---
title: "Box and Whiskers Plot: A Complete Guide to Data Distribution Visualization"
description: "How to create and interpret box plots for data visualization"
author: "Bartosz Mikulski"
author_bio: "Principal AI Engineer & MLOps Architect. I bridge the gap between \"it works in a notebook\" and \"it works for 200 million users.\""
author_url: https://mikulskibartosz.name
author_linkedin: https://www.linkedin.com/in/mikulskibartosz/
author_github: https://github.com/mikulskibartosz
canonical_url: https://mikulskibartosz.name/box-and-whiskers-plot
---

We can effortlessly visualize the dispersion and skewness of data using the box and whiskers plot.

```
import seaborn as sns
data = sns.load_dataset('titanic')
data = data.dropna()

from matplotlib.pyplot import boxplot
import matplotlib.pyplot as plt

boxplot(data['age'], labels = ['age'])
plt.title("Titanic passenger's age - bars and whiskers")
```

![Box and whiskers plot of Titanic passenger's age](/images/2018-09-28-box-and-whiskers-plot/plot.png)

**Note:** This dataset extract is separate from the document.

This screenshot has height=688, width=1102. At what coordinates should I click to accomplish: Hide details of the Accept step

The plot consists of 3 elements:

* The line inside the rectangle indicates the median of data.

* The rectangle shows the interquartile range (IQR). Its lower edge is placed at the 25% percentile (1st quartile). The upper edge is at the 75% percentile (3rd quartile).

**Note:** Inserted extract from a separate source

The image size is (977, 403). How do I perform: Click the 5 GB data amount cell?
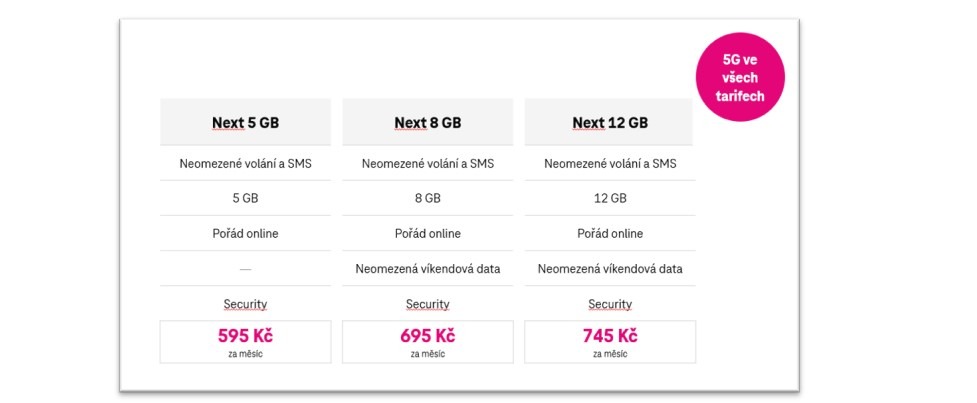245,198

* The T-shaped lines are the whiskers. Normally the range of the whiskers shows values which are between the 1st quartile (Q1) and a number (Q1 — IQR*1.5). The upper whisker ends at the value = Q3 + IQR*1.5.

In case of this plot, the whiskers end at the minimal and the maximal values.

## Outliers

If we limit the whiskers range to 1*IQR we will see another part of the plot. The circles indicate outliers.

```
from matplotlib.pyplot import boxplot
import matplotlib.pyplot as plt

boxplot(data['age'], whis = 1, labels = ['age'])
plt.title("Titanic passenger's age - bars and whiskers")
```

![Box and whiskers plot of Titanic passenger's age with outliers](/images/2018-09-28-box-and-whiskers-plot/outliers_iqr.png)

We can also limit the whiskers to given percentiles. The plot will display value lower than the n-th percentile and larger than k-th percentile as outliers.

```
from matplotlib.pyplot import boxplot
import matplotlib.pyplot as plt

boxplot(data['age'], whis = [5, 95], labels = ['age'])
plt.title("Titanic passenger's age - bars and whiskers")
```

![Box and whiskers plot of Titanic passenger's age with outliers](/images/2018-09-28-box-and-whiskers-plot/outliers_percentiles.png)